Can Desalination End Wars?
By the looks of what is happening in Israel, I would have to say yes, it can. Israel faced dwindling water supplies and desertification due to dramatically fluctuating rainfall patterns, and in 1999 the National Infrastructures Ministry initiated an emergency plan to deal with the on-going water crisis.
Israel has been desalinating its drinking water since, starting with the construction of a 50 million/cm desalination plant in Ashkelon to supply drinking water and water for domestic consumption. This facility is the most advanced desalination facility in the world, and supplies around 15% of Israel’s total domestic water consumption.
Since the start of the desalination programme, Israel has built more desalination plants; Palmachim Desalination Plant and the Hadera Desalination Facility. Palmachim currently supplies approximately 30 million cubic meters of water but can be expanded in the future to potentially deliver 60 to 70 million cubic meters annually. Hadera operates by means of reverse osmosis, currently delivering around 127 million cubic meters of high quality water annually.
What is also important though is the fact that the desalination project is working so well in a region that historically suffers from water shortages that Israel can supply its neighbours with water, leading to a more peaceful collaboration between its neighbours.
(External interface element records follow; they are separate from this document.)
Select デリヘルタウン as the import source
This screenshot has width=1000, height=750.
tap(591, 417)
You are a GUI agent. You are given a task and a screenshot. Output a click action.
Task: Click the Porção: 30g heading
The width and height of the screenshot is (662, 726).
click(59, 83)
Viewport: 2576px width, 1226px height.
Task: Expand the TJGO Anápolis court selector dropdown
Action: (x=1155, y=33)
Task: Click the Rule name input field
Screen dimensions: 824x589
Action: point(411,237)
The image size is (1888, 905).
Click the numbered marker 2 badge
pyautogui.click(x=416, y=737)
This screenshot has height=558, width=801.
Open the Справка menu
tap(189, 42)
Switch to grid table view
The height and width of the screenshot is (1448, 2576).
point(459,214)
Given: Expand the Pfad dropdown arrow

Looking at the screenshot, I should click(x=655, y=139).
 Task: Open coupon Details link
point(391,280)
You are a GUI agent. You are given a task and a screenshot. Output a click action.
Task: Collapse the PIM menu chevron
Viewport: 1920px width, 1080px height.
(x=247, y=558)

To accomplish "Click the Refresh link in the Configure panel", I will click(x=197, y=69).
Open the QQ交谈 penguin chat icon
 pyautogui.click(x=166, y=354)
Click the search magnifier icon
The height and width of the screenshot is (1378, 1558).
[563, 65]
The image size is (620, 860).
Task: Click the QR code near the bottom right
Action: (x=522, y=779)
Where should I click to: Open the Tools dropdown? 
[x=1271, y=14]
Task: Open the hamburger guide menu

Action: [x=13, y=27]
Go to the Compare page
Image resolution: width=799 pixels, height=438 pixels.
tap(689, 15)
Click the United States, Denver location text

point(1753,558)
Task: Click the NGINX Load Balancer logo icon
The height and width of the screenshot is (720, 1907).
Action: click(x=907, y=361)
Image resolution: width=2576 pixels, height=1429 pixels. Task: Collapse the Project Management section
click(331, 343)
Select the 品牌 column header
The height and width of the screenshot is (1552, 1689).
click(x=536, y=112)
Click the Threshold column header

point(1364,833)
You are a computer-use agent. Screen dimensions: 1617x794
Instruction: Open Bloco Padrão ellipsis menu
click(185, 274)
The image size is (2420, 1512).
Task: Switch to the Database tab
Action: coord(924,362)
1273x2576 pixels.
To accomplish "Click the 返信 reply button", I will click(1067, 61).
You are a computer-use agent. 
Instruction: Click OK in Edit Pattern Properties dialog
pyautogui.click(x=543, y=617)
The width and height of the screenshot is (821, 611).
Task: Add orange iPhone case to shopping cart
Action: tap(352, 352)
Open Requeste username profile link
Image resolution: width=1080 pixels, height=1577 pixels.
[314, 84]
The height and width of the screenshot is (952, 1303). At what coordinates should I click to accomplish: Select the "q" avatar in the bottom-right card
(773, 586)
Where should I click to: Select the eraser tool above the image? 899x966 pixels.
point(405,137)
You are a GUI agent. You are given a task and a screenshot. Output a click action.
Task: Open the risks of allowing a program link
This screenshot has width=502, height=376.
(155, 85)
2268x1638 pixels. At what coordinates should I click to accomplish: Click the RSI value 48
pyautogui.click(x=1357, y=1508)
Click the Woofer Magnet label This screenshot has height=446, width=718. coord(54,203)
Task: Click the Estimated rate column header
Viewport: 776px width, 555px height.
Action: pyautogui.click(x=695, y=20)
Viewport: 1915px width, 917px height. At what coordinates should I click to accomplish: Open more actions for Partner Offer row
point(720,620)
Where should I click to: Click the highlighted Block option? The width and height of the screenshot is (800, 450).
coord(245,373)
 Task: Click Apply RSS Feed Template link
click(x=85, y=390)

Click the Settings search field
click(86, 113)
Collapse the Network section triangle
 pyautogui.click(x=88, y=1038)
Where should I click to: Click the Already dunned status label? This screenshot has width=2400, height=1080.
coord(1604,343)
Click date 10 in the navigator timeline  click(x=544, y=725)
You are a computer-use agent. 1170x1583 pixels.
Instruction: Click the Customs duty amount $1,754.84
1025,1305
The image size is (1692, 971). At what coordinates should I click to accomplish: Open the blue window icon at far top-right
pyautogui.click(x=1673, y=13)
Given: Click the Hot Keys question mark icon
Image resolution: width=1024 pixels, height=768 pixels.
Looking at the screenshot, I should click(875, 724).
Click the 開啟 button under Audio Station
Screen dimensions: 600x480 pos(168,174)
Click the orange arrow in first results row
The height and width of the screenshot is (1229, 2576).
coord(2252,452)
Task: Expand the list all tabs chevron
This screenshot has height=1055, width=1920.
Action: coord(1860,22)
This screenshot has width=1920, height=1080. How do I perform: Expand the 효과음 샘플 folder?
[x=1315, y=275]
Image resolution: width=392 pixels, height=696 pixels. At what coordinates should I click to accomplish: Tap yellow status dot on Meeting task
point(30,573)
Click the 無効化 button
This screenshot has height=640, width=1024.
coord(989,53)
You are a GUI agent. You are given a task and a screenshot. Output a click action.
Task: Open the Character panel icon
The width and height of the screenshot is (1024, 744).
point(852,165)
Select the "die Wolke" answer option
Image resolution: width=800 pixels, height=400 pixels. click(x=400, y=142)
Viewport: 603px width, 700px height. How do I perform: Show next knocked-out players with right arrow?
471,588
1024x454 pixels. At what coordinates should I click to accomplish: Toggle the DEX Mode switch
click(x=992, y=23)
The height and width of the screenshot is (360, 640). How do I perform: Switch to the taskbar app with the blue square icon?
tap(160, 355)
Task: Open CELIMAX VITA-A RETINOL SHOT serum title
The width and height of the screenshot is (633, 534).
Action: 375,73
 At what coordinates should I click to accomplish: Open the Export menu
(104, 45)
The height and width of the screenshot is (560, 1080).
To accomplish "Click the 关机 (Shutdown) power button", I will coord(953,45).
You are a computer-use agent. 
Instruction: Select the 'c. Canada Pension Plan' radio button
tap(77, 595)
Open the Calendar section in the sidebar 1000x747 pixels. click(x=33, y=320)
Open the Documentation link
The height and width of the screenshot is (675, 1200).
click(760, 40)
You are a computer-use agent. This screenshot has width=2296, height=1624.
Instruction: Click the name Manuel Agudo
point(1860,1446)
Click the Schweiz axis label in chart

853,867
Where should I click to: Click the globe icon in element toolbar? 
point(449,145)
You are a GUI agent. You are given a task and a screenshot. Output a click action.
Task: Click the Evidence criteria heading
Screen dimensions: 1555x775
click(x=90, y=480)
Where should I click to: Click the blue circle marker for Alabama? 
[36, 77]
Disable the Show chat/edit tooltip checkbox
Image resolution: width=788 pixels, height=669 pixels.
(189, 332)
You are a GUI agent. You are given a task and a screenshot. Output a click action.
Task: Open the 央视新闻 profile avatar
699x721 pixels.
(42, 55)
Shlomo Wald, chief scientist at the Ministry of Energy and Water Resources, said that he thinks Israel would be willing to assist Jordan, Egypt and the Gaza Strip with water, and that he hoped that in the future they could also be of assistance to Syria and Lebanon.
Israel, Jordan and the Palestinian government in the West Bank signed an historic agreement in December 2013 to share water resources through desalination. This deal came at the end of 11 years of water negotiations, and would see water produced at a new desalination plant currently being constructed in Aqaba divided between Israel and Jordan. The capacity of the plant will be 200 million cubic meters of desalinated water from the Red Sea annually.
These deals to share desalinated water will go a long way to peaceful collaboration between the countries and will hopefully stave off the predicted water wars that could come in the next few decades.